You can also calculate the impedance of the solenoid's coil.
Z = V/I
Z = 24V/.3A = 80 ohms

Now, calculate the voltage that the resistor needs to drop.
V = Vsupply - Vsolenoid
V = 28 - 24 = 4V

Now, using these two values, calculate the resistor value.
R = V/I
R = 4V/.3A = 13.33 Ohms (a close standard value would be 12 ohms)

Calculate the power that the resistor will dissipate.
P = VI
P = 4V * .3A = 1.2 Watts
Always add a safety factor of at least 2 on the power rating, giving us a
resistor power rating of at least 2.4 Watts. A standard wattage rating
for
power resistors is 3W or 5W.

Putting all this together results in a 12 Ohm/5 Watt resistor.
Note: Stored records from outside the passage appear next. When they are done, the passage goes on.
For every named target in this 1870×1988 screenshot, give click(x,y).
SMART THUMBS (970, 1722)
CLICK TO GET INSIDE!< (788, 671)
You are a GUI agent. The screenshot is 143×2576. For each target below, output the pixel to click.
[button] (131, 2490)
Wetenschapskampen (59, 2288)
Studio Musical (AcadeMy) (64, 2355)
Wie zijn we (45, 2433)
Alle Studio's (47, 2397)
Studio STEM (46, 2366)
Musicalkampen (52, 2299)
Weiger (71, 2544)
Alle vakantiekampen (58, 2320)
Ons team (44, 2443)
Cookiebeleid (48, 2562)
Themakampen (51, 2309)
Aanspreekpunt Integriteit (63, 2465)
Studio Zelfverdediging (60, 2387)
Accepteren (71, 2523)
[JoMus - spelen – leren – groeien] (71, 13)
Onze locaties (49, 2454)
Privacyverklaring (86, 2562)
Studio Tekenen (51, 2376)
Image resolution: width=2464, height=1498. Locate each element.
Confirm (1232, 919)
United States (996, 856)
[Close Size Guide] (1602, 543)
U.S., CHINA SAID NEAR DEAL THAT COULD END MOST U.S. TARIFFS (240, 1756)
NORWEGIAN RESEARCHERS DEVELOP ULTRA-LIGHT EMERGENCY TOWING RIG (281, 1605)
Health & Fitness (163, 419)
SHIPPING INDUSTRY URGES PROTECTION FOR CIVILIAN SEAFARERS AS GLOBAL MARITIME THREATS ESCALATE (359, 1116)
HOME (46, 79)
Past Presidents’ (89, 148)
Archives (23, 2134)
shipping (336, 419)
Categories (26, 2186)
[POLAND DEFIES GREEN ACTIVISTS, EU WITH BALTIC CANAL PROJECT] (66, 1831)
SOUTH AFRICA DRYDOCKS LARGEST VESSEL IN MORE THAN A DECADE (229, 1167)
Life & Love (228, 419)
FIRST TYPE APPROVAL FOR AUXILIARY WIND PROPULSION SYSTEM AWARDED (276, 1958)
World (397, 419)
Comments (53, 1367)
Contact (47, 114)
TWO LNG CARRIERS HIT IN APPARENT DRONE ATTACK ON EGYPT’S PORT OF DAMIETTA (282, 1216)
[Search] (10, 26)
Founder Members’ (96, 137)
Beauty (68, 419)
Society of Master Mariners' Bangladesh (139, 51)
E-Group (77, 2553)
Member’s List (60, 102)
You can deviate from these values a bit if you need... i.e., rework the
figures
to further reduce the solenoid voltage.


If this were DC, that would be the right way to calculate this, however, he
is dealing with AC. The problem here is that the impedance of the coil is
largely resistive *and* inductive. To make things worse, the inductance will
change, likely a lot when the plunger is in vs. out. Since when the plunger
is out, the magnetic path would have a much larger air gap, and thus making
the resistance of the coil more dominant, and when the plunger is in, the
air path for the magnetic field is much less, and therefore it's inductance
is much higher. The problem comes when the plunger needs to pull in, the
impedance of the coil is at a minimum, causing a higher dissipation in the
resistor, and a much weaker then expected magnetic field in the coil. When
the plunger is in, the impedance increases, dropping the current, and
increasing the voltage. Simply said, adding a series resistor can cause the
plunger to not pull in, and/or keep the power dissipation in the coil high.
I quickly figured out this a long time ago when I wired two contactors with
120V coils in series on a 240V supply. Only 1 contactor would reliably pull
in!